| EXERCISE |
Repeat the records below word for word, but start at the line that contains "This screenshot has width=877, height=613.", stop after the last line, and include nothing else.

Items listed in a dataset

---+---

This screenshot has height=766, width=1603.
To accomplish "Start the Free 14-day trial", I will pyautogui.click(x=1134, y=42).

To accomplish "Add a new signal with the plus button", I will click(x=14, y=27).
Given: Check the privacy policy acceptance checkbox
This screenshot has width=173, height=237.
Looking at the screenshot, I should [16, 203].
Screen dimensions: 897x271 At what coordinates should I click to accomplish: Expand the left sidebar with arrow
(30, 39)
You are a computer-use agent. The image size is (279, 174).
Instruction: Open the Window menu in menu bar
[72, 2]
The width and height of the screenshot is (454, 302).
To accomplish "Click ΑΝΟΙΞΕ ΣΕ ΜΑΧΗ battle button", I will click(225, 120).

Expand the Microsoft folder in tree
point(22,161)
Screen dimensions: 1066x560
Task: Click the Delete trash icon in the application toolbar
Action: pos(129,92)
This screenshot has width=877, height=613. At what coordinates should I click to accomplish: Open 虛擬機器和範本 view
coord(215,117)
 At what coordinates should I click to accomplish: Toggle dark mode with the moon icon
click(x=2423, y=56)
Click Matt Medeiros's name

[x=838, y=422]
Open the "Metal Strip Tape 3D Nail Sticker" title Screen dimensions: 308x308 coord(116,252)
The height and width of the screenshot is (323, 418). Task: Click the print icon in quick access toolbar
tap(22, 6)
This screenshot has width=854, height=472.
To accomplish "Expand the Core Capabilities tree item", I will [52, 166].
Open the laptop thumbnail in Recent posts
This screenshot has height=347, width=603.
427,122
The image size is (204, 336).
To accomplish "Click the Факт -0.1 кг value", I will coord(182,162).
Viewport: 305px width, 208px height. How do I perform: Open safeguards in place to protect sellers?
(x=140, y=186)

---+---

| ANSWER TO THIS PROBLEM |
This screenshot has width=877, height=613. At what coordinates should I click to accomplish: Open 虛擬機器和範本 view
coord(215,117)
 At what coordinates should I click to accomplish: Toggle dark mode with the moon icon
click(x=2423, y=56)
Click Matt Medeiros's name

[x=838, y=422]
Open the "Metal Strip Tape 3D Nail Sticker" title Screen dimensions: 308x308 coord(116,252)
The height and width of the screenshot is (323, 418). Task: Click the print icon in quick access toolbar
tap(22, 6)
This screenshot has width=854, height=472.
To accomplish "Expand the Core Capabilities tree item", I will [52, 166].
Open the laptop thumbnail in Recent posts
This screenshot has height=347, width=603.
427,122
The image size is (204, 336).
To accomplish "Click the Факт -0.1 кг value", I will coord(182,162).
Viewport: 305px width, 208px height. How do I perform: Open safeguards in place to protect sellers?
(x=140, y=186)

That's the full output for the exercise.